*** Data extract ***
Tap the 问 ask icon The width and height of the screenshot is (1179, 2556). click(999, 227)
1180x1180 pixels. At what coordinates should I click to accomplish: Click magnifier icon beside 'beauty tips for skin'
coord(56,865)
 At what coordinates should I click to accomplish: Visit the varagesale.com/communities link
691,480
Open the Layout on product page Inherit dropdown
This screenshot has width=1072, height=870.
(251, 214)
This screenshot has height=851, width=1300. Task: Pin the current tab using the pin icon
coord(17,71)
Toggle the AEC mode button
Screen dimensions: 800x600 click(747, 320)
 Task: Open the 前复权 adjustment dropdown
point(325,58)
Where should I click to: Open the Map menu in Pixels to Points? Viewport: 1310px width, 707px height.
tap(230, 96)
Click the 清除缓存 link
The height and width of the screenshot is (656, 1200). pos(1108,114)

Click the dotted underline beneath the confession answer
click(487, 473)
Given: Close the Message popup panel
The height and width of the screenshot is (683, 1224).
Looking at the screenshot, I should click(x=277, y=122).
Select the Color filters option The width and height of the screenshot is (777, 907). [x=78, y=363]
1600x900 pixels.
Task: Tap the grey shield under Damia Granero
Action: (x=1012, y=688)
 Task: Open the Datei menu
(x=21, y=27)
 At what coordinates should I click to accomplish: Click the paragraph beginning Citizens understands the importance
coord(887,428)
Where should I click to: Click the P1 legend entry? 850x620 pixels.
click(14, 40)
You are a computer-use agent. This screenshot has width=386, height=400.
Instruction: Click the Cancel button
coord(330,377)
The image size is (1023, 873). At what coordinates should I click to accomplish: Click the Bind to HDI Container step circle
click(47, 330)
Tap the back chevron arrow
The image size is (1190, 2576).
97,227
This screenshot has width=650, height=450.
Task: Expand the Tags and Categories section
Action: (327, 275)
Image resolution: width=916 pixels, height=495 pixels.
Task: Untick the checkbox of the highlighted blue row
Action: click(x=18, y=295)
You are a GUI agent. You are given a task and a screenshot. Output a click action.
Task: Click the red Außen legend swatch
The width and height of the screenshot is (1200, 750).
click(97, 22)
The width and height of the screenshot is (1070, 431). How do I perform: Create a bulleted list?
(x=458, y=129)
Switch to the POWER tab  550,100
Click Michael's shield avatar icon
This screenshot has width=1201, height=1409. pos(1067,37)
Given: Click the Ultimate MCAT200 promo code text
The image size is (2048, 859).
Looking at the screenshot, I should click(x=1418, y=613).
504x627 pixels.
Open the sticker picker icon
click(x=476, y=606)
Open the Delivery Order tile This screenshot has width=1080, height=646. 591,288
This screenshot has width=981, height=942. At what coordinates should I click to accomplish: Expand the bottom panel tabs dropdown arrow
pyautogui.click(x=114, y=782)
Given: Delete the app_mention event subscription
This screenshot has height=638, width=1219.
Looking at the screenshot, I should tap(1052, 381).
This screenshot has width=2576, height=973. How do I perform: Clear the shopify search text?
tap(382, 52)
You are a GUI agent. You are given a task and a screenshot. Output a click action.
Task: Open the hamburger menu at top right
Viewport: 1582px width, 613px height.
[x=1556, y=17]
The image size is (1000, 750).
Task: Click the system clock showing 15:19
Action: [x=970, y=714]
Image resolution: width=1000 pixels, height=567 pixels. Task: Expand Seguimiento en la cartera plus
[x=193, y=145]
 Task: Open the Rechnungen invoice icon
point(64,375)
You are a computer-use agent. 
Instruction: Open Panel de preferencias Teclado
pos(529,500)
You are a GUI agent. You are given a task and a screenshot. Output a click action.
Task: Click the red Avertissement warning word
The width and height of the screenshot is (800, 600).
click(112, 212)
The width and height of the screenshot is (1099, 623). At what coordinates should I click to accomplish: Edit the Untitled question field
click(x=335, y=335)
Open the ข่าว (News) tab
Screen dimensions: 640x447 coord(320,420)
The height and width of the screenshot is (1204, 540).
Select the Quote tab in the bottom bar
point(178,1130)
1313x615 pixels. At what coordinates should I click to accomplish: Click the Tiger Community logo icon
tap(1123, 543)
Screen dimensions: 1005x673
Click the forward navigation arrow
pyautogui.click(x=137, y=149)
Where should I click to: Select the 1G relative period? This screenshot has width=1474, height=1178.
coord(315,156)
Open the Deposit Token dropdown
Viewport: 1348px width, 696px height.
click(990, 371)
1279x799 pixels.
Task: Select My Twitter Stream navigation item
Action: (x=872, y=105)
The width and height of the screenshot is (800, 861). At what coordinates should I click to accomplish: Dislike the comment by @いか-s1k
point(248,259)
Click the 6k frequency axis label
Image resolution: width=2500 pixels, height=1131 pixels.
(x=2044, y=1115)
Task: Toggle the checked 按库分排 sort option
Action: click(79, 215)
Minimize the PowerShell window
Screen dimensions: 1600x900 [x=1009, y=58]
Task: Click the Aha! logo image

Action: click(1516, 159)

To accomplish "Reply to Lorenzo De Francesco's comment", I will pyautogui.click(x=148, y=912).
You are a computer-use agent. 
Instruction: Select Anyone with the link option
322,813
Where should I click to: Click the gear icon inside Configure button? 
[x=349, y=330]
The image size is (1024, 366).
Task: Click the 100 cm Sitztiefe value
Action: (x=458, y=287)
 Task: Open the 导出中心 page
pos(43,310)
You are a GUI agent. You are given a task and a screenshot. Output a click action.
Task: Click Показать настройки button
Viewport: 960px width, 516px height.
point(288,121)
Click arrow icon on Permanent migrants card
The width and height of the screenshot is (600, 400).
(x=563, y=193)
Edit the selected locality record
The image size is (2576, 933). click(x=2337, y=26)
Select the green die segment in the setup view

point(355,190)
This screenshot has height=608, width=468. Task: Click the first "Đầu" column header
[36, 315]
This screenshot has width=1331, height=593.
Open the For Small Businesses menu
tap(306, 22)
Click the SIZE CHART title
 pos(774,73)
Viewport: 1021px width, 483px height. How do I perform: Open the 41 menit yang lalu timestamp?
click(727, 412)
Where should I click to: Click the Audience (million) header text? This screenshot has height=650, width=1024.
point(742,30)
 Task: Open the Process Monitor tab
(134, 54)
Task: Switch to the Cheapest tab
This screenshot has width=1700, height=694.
*** End of Data extract ***
About this exercise: The answer consists of every entry, returned exactly.

Exercise response:
Tap the 问 ask icon The width and height of the screenshot is (1179, 2556). click(999, 227)
1180x1180 pixels. At what coordinates should I click to accomplish: Click magnifier icon beside 'beauty tips for skin'
coord(56,865)
 At what coordinates should I click to accomplish: Visit the varagesale.com/communities link
691,480
Open the Layout on product page Inherit dropdown
This screenshot has width=1072, height=870.
(251, 214)
This screenshot has height=851, width=1300. Task: Pin the current tab using the pin icon
coord(17,71)
Toggle the AEC mode button
Screen dimensions: 800x600 click(747, 320)
 Task: Open the 前复权 adjustment dropdown
point(325,58)
Where should I click to: Open the Map menu in Pixels to Points? Viewport: 1310px width, 707px height.
tap(230, 96)
Click the 清除缓存 link
The height and width of the screenshot is (656, 1200). pos(1108,114)

Click the dotted underline beneath the confession answer
click(487, 473)
Given: Close the Message popup panel
The height and width of the screenshot is (683, 1224).
Looking at the screenshot, I should click(x=277, y=122).
Select the Color filters option The width and height of the screenshot is (777, 907). [x=78, y=363]
1600x900 pixels.
Task: Tap the grey shield under Damia Granero
Action: (x=1012, y=688)
 Task: Open the Datei menu
(x=21, y=27)
 At what coordinates should I click to accomplish: Click the paragraph beginning Citizens understands the importance
coord(887,428)
Where should I click to: Click the P1 legend entry? 850x620 pixels.
click(14, 40)
You are a computer-use agent. This screenshot has width=386, height=400.
Instruction: Click the Cancel button
coord(330,377)
The image size is (1023, 873). At what coordinates should I click to accomplish: Click the Bind to HDI Container step circle
click(47, 330)
Tap the back chevron arrow
The image size is (1190, 2576).
97,227
This screenshot has width=650, height=450.
Task: Expand the Tags and Categories section
Action: (327, 275)
Image resolution: width=916 pixels, height=495 pixels.
Task: Untick the checkbox of the highlighted blue row
Action: click(x=18, y=295)
You are a GUI agent. You are given a task and a screenshot. Output a click action.
Task: Click the red Außen legend swatch
The width and height of the screenshot is (1200, 750).
click(97, 22)
The width and height of the screenshot is (1070, 431). How do I perform: Create a bulleted list?
(x=458, y=129)
Switch to the POWER tab  550,100
Click Michael's shield avatar icon
This screenshot has width=1201, height=1409. pos(1067,37)
Given: Click the Ultimate MCAT200 promo code text
The image size is (2048, 859).
Looking at the screenshot, I should click(x=1418, y=613).
504x627 pixels.
Open the sticker picker icon
click(x=476, y=606)
Open the Delivery Order tile This screenshot has width=1080, height=646. 591,288
This screenshot has width=981, height=942. At what coordinates should I click to accomplish: Expand the bottom panel tabs dropdown arrow
pyautogui.click(x=114, y=782)
Given: Delete the app_mention event subscription
This screenshot has height=638, width=1219.
Looking at the screenshot, I should tap(1052, 381).
This screenshot has width=2576, height=973. How do I perform: Clear the shopify search text?
tap(382, 52)
You are a GUI agent. You are given a task and a screenshot. Output a click action.
Task: Open the hamburger menu at top right
Viewport: 1582px width, 613px height.
[x=1556, y=17]
The image size is (1000, 750).
Task: Click the system clock showing 15:19
Action: [x=970, y=714]
Image resolution: width=1000 pixels, height=567 pixels. Task: Expand Seguimiento en la cartera plus
[x=193, y=145]
 Task: Open the Rechnungen invoice icon
point(64,375)
You are a computer-use agent. 
Instruction: Open Panel de preferencias Teclado
pos(529,500)
You are a GUI agent. You are given a task and a screenshot. Output a click action.
Task: Click the red Avertissement warning word
The width and height of the screenshot is (800, 600).
click(112, 212)
The width and height of the screenshot is (1099, 623). At what coordinates should I click to accomplish: Edit the Untitled question field
click(x=335, y=335)
Open the ข่าว (News) tab
Screen dimensions: 640x447 coord(320,420)
The height and width of the screenshot is (1204, 540).
Select the Quote tab in the bottom bar
point(178,1130)
1313x615 pixels. At what coordinates should I click to accomplish: Click the Tiger Community logo icon
tap(1123, 543)
Screen dimensions: 1005x673
Click the forward navigation arrow
pyautogui.click(x=137, y=149)
Where should I click to: Select the 1G relative period? This screenshot has width=1474, height=1178.
coord(315,156)
Open the Deposit Token dropdown
Viewport: 1348px width, 696px height.
click(990, 371)
1279x799 pixels.
Task: Select My Twitter Stream navigation item
Action: (x=872, y=105)
The width and height of the screenshot is (800, 861). At what coordinates should I click to accomplish: Dislike the comment by @いか-s1k
point(248,259)
Click the 6k frequency axis label
Image resolution: width=2500 pixels, height=1131 pixels.
(x=2044, y=1115)
Task: Toggle the checked 按库分排 sort option
Action: click(79, 215)
Minimize the PowerShell window
Screen dimensions: 1600x900 [x=1009, y=58]
Task: Click the Aha! logo image

Action: click(1516, 159)

To accomplish "Reply to Lorenzo De Francesco's comment", I will pyautogui.click(x=148, y=912).
You are a computer-use agent. 
Instruction: Select Anyone with the link option
322,813
Where should I click to: Click the gear icon inside Configure button? 
[x=349, y=330]
The image size is (1024, 366).
Task: Click the 100 cm Sitztiefe value
Action: (x=458, y=287)
 Task: Open the 导出中心 page
pos(43,310)
You are a GUI agent. You are given a task and a screenshot. Output a click action.
Task: Click Показать настройки button
Viewport: 960px width, 516px height.
point(288,121)
Click arrow icon on Permanent migrants card
The width and height of the screenshot is (600, 400).
(x=563, y=193)
Edit the selected locality record
The image size is (2576, 933). click(x=2337, y=26)
Select the green die segment in the setup view

point(355,190)
This screenshot has height=608, width=468. Task: Click the first "Đầu" column header
[36, 315]
This screenshot has width=1331, height=593.
Open the For Small Businesses menu
tap(306, 22)
Click the SIZE CHART title
 pos(774,73)
Viewport: 1021px width, 483px height. How do I perform: Open the 41 menit yang lalu timestamp?
click(727, 412)
Where should I click to: Click the Audience (million) header text? This screenshot has height=650, width=1024.
point(742,30)
 Task: Open the Process Monitor tab
(134, 54)
Task: Switch to the Cheapest tab
This screenshot has width=1700, height=694.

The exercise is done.